The Democrats ignored Monroe’s warnings. They went ahead with their agenda and repealed three of the Republican personal liberty laws, leaving only the most conservative one standing. Not content with turning the clock back to 1854, they also took aim at an Ohio tradition that dated back sixteen years. “We are unalterably opposed to negro suffrage and equality, without reference to shade or proportion of African blood,” they proclaimed. Although Ohio’s state constitution had restricted voting rights to white men only from its very inception, the Ohio Supreme Court had ruled in 1842 that any mixed-race man who was “nearer white than black” was white enough to vote. Now in 1859, the Democratic General Assembly passed a law overturning that decision. [5]

As if that wasn’t enough, the federal government took the opportunity to pile on. Federal enforcement of the Fugitive Slave Law had always been lax in the Western Reserve, and overt slavecatcher activity had been virtually non-existent in Oberlin for over a decade. Even in southern Ohio, President Buchanan had backed down from a confrontation with Ohio authorities over Monroe’s radical personal liberty law in 1857. But now that would all change. In the spring of 1858, while Ohio Democrats were earnestly repealing the Republican personal liberty laws, President Buchanan felt emboldened enough to appoint an aggressive new federal marshal named Matthew Johnson to the Northern District of Ohio.

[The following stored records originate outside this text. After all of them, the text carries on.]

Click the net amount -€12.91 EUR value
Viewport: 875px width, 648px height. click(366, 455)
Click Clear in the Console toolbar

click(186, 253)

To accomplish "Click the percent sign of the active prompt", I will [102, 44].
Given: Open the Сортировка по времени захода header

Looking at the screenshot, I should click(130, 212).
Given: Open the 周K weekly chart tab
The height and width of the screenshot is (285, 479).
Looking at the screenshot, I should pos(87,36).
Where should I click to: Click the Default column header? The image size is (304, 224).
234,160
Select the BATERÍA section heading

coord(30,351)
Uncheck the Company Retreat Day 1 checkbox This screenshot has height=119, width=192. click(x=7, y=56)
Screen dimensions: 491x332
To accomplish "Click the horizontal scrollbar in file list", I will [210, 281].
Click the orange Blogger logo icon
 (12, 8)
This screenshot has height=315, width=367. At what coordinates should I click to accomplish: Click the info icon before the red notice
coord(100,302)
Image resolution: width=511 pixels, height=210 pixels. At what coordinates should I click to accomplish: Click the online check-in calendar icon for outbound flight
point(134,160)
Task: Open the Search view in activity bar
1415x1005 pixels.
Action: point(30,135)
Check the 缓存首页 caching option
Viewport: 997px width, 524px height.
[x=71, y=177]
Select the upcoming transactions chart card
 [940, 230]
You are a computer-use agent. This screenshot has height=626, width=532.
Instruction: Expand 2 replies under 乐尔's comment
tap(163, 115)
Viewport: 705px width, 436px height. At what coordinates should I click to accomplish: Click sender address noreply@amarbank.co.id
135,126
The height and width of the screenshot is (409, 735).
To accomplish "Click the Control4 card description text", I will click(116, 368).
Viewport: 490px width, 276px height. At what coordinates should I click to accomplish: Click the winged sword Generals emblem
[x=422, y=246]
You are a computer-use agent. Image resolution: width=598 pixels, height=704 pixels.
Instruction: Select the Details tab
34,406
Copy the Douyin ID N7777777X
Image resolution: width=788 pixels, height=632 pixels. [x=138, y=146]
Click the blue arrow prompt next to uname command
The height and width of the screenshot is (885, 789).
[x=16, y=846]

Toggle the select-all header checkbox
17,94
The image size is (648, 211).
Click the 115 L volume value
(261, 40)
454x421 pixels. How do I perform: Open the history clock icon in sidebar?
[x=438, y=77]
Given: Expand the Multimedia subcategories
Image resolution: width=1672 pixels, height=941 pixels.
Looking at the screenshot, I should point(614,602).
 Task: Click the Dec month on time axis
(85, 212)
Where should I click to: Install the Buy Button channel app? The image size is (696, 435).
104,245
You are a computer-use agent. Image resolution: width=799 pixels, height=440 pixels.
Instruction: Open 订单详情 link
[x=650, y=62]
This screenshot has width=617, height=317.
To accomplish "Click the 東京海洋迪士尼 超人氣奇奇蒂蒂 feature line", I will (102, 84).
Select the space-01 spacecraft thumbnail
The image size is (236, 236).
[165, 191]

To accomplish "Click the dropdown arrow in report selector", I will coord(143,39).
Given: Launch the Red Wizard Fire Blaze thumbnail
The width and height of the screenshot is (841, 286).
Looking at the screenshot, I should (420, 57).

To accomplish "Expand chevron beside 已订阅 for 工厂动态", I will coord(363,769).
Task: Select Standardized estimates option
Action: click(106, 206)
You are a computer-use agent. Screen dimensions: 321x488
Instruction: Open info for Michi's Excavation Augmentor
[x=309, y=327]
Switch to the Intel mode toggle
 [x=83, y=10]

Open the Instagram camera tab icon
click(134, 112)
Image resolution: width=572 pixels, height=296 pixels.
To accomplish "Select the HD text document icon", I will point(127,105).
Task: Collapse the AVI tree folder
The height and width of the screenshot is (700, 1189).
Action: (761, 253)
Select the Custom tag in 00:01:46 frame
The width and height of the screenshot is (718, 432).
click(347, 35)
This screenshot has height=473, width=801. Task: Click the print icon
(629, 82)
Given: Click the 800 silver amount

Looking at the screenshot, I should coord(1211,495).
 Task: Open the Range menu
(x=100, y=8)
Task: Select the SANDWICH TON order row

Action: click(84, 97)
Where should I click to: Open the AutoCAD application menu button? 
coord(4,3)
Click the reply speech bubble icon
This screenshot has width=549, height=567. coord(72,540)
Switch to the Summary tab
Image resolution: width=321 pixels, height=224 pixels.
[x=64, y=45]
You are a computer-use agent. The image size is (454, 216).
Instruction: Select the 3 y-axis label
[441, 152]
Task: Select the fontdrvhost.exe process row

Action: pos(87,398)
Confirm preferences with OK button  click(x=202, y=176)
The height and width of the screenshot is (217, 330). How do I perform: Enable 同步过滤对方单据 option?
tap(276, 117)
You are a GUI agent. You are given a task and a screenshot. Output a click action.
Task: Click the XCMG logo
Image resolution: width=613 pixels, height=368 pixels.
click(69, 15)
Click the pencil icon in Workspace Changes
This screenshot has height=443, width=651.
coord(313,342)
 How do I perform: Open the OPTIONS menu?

Johnson intended to go after fugitives from slavery not just in the Western Reserve, but specifically in Oberlin. To that end, he appointed a disgruntled Oberlin insider named Anson Dayton as his deputy. The election of 1857 was about to come home to Oberlin. [6]

Oberlin would stand firm, however. Dayton’s direct attempts to capture freedom seekers within the borders of Oberlin village in the summer of 1858 met with stiff resistance from Oberlin’s black community. By the end of summer he had grown more cautious, helping only to identify an alleged Oberlin fugitive named John Price to a visiting pair of Kentucky slavecatchers. It would be another U.S. marshal from Columbus who would join the Kentuckians in a duplicitous scheme to lure Price out of Oberlin, ambush him, and put him on a southbound train in nearby Wellington – actions eerily reminiscent of the hypothetical situation James Monroe had described just six months earlier. In an event that gained national notoriety as the “Oberlin-Wellington Rescue”, scores of Oberlinites rushed to Price’s assistance in Wellington. Although they succeeded in rescuing Price from his captors and escorting him safely to Canada, Oberlin and Wellington now found themselves in the crosshairs of an irate Buchanan Administration. A federal grand jury convened in Cleveland and indicted 37 men for violating the Fugitive Slave Law. [7]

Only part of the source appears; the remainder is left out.